---------- RECORDS SUPPLIED ----------
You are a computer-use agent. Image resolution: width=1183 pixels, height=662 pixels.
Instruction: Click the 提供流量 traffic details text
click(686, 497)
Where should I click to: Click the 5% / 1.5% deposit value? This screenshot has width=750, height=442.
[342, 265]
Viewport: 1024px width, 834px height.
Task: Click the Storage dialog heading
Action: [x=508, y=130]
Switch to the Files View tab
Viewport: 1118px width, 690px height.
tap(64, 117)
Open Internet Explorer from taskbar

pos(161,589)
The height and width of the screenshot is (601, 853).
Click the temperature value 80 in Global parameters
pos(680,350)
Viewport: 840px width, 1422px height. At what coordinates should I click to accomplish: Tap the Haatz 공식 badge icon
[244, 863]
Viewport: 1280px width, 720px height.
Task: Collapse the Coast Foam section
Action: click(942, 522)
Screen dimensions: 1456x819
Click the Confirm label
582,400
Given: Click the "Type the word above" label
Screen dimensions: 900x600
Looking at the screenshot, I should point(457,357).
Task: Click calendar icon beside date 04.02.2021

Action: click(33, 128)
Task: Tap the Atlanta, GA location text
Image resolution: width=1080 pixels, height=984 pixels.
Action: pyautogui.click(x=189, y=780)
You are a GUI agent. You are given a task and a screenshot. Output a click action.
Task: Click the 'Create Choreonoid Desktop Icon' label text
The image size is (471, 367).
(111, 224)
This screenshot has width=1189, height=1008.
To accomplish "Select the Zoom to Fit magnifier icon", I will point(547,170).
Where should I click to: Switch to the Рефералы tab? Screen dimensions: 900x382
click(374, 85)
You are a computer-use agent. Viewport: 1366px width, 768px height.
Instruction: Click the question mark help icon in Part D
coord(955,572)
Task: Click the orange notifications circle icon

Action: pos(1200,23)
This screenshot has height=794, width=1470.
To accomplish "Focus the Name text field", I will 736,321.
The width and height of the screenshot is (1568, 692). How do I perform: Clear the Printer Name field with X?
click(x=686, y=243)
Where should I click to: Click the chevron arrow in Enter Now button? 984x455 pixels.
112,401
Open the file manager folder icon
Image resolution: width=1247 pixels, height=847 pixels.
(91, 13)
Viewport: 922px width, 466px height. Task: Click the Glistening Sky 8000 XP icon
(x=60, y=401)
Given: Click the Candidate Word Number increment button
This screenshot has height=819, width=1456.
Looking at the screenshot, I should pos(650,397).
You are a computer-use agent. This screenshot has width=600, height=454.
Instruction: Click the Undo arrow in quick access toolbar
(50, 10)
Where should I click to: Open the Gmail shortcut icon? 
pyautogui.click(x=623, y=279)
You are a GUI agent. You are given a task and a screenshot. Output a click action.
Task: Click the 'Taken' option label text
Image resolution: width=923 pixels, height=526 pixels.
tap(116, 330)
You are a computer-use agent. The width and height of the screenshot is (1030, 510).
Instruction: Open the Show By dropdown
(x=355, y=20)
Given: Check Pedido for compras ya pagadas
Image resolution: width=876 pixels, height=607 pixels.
----------
▶ _WORK TASK_: Take the entries above and return only the lines from the one with "Task: Tap the Atlanta, GA location text" to the one with "Given: Click the Candidate", both included, unchanged.

▶ _TASK OUTPUT_:
Task: Tap the Atlanta, GA location text
Image resolution: width=1080 pixels, height=984 pixels.
Action: pyautogui.click(x=189, y=780)
You are a GUI agent. You are given a task and a screenshot. Output a click action.
Task: Click the 'Create Choreonoid Desktop Icon' label text
The image size is (471, 367).
(111, 224)
This screenshot has width=1189, height=1008.
To accomplish "Select the Zoom to Fit magnifier icon", I will point(547,170).
Where should I click to: Switch to the Рефералы tab? Screen dimensions: 900x382
click(374, 85)
You are a computer-use agent. Viewport: 1366px width, 768px height.
Instruction: Click the question mark help icon in Part D
coord(955,572)
Task: Click the orange notifications circle icon

Action: pos(1200,23)
This screenshot has height=794, width=1470.
To accomplish "Focus the Name text field", I will 736,321.
The width and height of the screenshot is (1568, 692). How do I perform: Clear the Printer Name field with X?
click(x=686, y=243)
Where should I click to: Click the chevron arrow in Enter Now button? 984x455 pixels.
112,401
Open the file manager folder icon
Image resolution: width=1247 pixels, height=847 pixels.
(91, 13)
Viewport: 922px width, 466px height. Task: Click the Glistening Sky 8000 XP icon
(x=60, y=401)
Given: Click the Candidate Word Number increment button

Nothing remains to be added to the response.